Pinpointing the exact source of its success, however, proves a bit more challenging when you consider all the factors that have gone into making it great. Is it the strict adherence to a sweet mash process? Is it the very low barrel-entry proof of 107? Is it the recipe? Is it the quality of the barrels? Is it the state of the art production machinery, or the skill of the Master Distiller? Honestly, it could be any or all of these things and more but one thing is very clear, this tastes better than any other barrel proof 3 year old craft rye whiskey that I’ve tried to date. There’s no dominating herbaceous notes (looking at you 3 year old Willett rye), there’s only a touch of young rye and ‘green’ oak, and the mouth-feel is incredible.

Despite all this, the many awards, and great reviews, one criticism I’ve seen repeatedly levelled at Peerless is that their whiskey is too expensive for what it is. At a recommended retail price of around $90 many have claimed that charging this price for a very young whiskey is a bit steep. This is a fair accusation, considering the rising prices of whiskey across the board (especially craft whiskey), but this time I feel that there may be more to it than meets the eye so hopefully I can provide some insight into this. From Peerless’ perspective the higher-than-average price of their whiskey is as a result of several important factors.

  • First, Peerless make all their own whiskey on a small craft scale using a sweet mash process for its superior flavours and quality. However, using sweet mash is an expensive process requiring fresh grains, fresh 1st gen. yeast for each fermentation, and a costly steam cleaning of all relevant equipment post-production.
  • Second, they use a low barrel entry proof of 107 proof. With the new-make coming off the still at approx 131 proof barrelling at 107 proof means that they use approx 17% more barrels and we all know that barrels are one of the largest expenses in any distillery.
  • Third, by maintaining strict quality and flavour controls at every step of production their whiskey requires more man hours and expensive state-of-the-art equipment to produce.
  • Fourth, they have been recognized as one of the top craft distilleries in the country and world as well as having won multiple awards and mentions from Rye and Bourbon experts such as Fred Minnick, Mike Veach and Dave Sweet. 

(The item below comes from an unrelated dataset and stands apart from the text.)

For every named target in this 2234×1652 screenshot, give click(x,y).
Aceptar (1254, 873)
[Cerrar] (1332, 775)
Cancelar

So do all these reasons mean that they are justified in charging what they do? Well I think so, especially when you know you’re not getting ripped off for the sake of it: you’re paying for a carefully made true craft whiskey that’s being produced to the highest of quality standards.

This is honestly one of the best craft rye whiskies I’ve ever had and the quality will only keep improving which is the best part. Right now it’s delicious, but thinking ahead I’m truly excited for what’s to come as I personally believe Peerless rye could compete with some of the finest ryes out there. As we see older stocks released on an ongoing annual basis I would hypothesise that the demand for Peerless rye will only continue its upward trajectory as word of its quality continues to spread.

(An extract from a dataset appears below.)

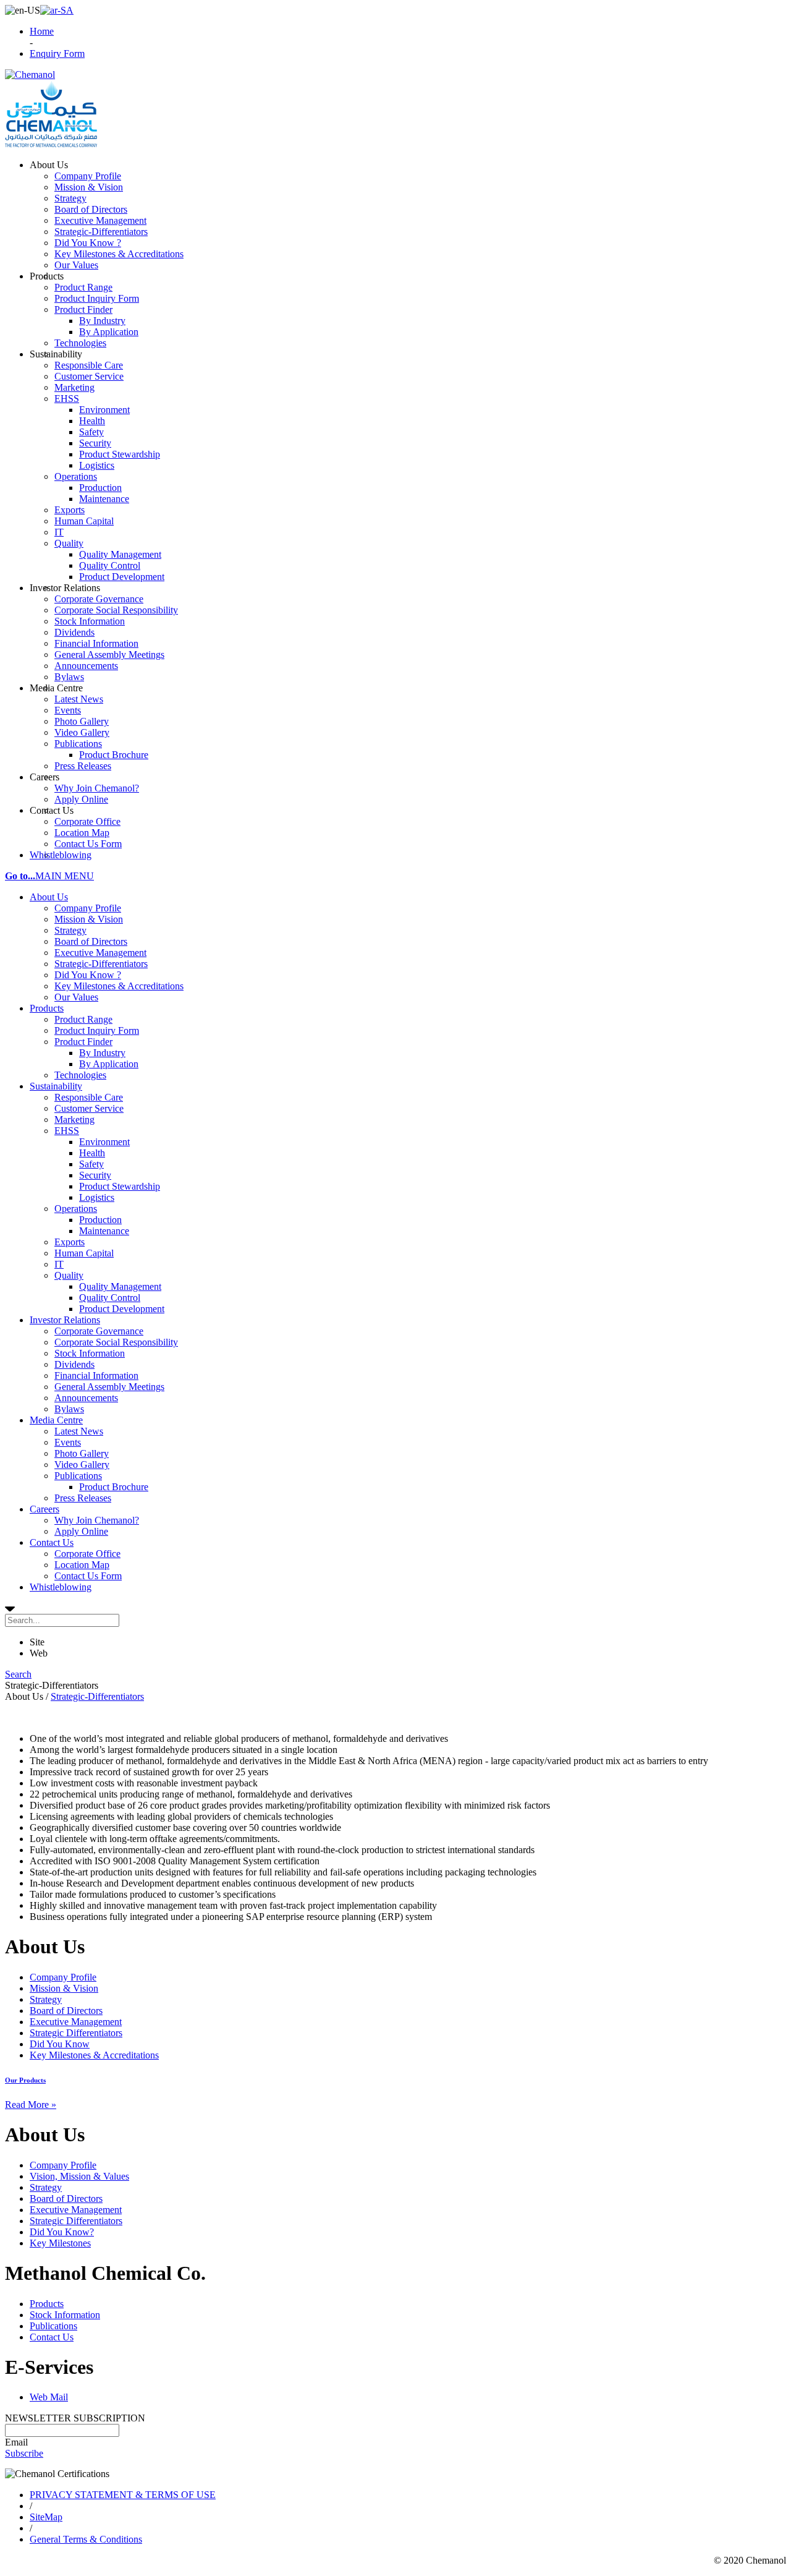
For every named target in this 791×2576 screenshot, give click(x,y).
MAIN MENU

If you’re ever in the Louisville area I would highly recommend their distillery tour. I stopped in one afternoon on a whim and as just another visitor I was completely blown away by their people, their operation, and most importantly their whiskey. It would be hard for anyone that has visited there to argue that these guys don’t take their business very seriously and really push themselves to make the best quality product possible. The best part is they have specially selected single barrel rye whiskies available in the distillery as well as smaller 200ml bottles for those who are only looking for a taster.

Try or Buy?

Peerless is now available in 45 U.S. states, Canada, Australia and will soon be in the U.K. At $90 a bottle I’d happily buy knowing that I’m supporting a small-scale producer that are doing whatever it takes to craft exceptional whiskey. Still think the price is too high? With the increasing availability, getting your hands on a pour at your local well-stocked whiskey bar won’t be a problem soon and is something I would highly recommend.